Start of The records

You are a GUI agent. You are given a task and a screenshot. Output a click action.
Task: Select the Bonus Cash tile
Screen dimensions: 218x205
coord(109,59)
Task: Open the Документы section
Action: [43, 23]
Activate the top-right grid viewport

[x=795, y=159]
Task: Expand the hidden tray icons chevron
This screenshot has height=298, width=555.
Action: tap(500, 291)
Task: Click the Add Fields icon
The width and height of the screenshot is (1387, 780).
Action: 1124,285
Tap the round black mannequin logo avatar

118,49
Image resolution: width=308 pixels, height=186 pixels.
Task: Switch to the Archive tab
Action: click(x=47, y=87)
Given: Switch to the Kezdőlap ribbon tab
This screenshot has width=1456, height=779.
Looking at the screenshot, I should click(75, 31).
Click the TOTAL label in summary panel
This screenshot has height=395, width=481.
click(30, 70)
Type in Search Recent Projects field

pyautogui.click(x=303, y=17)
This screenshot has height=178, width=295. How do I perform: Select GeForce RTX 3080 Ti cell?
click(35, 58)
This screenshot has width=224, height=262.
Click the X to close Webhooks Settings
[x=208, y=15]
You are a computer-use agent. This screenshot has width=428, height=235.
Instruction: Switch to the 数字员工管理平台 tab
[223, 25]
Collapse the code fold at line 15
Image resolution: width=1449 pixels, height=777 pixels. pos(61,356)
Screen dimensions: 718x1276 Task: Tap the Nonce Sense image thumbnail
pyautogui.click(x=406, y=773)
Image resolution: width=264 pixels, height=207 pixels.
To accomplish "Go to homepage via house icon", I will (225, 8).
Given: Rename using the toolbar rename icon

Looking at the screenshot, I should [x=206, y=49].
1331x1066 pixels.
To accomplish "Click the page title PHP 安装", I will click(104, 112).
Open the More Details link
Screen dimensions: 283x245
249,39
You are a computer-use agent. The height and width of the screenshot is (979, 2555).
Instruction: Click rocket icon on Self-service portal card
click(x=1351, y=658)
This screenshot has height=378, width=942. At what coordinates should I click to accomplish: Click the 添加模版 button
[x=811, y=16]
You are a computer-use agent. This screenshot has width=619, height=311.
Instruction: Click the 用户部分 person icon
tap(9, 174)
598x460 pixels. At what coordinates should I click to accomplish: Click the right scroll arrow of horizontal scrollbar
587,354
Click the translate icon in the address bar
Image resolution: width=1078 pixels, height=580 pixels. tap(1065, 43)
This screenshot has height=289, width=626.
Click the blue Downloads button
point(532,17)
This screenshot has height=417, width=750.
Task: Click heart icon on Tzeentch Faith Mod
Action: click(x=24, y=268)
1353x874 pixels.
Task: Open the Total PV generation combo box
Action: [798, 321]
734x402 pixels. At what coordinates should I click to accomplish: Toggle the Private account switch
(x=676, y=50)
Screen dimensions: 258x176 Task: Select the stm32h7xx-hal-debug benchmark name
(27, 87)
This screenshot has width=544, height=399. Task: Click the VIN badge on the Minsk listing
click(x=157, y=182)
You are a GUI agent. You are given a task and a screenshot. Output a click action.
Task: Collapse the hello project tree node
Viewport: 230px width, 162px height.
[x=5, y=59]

End of The records

Prompt
Could every record be printed again exactly as it reads?

Task answer
You are a GUI agent. You are given a task and a screenshot. Output a click action.
Task: Select the Bonus Cash tile
Screen dimensions: 218x205
coord(109,59)
Task: Open the Документы section
Action: [43, 23]
Activate the top-right grid viewport

[x=795, y=159]
Task: Expand the hidden tray icons chevron
This screenshot has height=298, width=555.
Action: tap(500, 291)
Task: Click the Add Fields icon
The width and height of the screenshot is (1387, 780).
Action: 1124,285
Tap the round black mannequin logo avatar

118,49
Image resolution: width=308 pixels, height=186 pixels.
Task: Switch to the Archive tab
Action: click(x=47, y=87)
Given: Switch to the Kezdőlap ribbon tab
This screenshot has width=1456, height=779.
Looking at the screenshot, I should click(75, 31).
Click the TOTAL label in summary panel
This screenshot has height=395, width=481.
click(30, 70)
Type in Search Recent Projects field

pyautogui.click(x=303, y=17)
This screenshot has height=178, width=295. How do I perform: Select GeForce RTX 3080 Ti cell?
click(35, 58)
This screenshot has width=224, height=262.
Click the X to close Webhooks Settings
[x=208, y=15]
You are a computer-use agent. This screenshot has width=428, height=235.
Instruction: Switch to the 数字员工管理平台 tab
[223, 25]
Collapse the code fold at line 15
Image resolution: width=1449 pixels, height=777 pixels. pos(61,356)
Screen dimensions: 718x1276 Task: Tap the Nonce Sense image thumbnail
pyautogui.click(x=406, y=773)
Image resolution: width=264 pixels, height=207 pixels.
To accomplish "Go to homepage via house icon", I will (225, 8).
Given: Rename using the toolbar rename icon

Looking at the screenshot, I should [x=206, y=49].
1331x1066 pixels.
To accomplish "Click the page title PHP 安装", I will click(104, 112).
Open the More Details link
Screen dimensions: 283x245
249,39
You are a computer-use agent. The height and width of the screenshot is (979, 2555).
Instruction: Click rocket icon on Self-service portal card
click(x=1351, y=658)
This screenshot has height=378, width=942. At what coordinates should I click to accomplish: Click the 添加模版 button
[x=811, y=16]
You are a computer-use agent. This screenshot has width=619, height=311.
Instruction: Click the 用户部分 person icon
tap(9, 174)
598x460 pixels. At what coordinates should I click to accomplish: Click the right scroll arrow of horizontal scrollbar
587,354
Click the translate icon in the address bar
Image resolution: width=1078 pixels, height=580 pixels. tap(1065, 43)
This screenshot has height=289, width=626.
Click the blue Downloads button
point(532,17)
This screenshot has height=417, width=750.
Task: Click heart icon on Tzeentch Faith Mod
Action: click(x=24, y=268)
1353x874 pixels.
Task: Open the Total PV generation combo box
Action: [798, 321]
734x402 pixels. At what coordinates should I click to accomplish: Toggle the Private account switch
(x=676, y=50)
Screen dimensions: 258x176 Task: Select the stm32h7xx-hal-debug benchmark name
(27, 87)
This screenshot has width=544, height=399. Task: Click the VIN badge on the Minsk listing
click(x=157, y=182)
You are a GUI agent. You are given a task and a screenshot. Output a click action.
Task: Collapse the hello project tree node
Viewport: 230px width, 162px height.
[x=5, y=59]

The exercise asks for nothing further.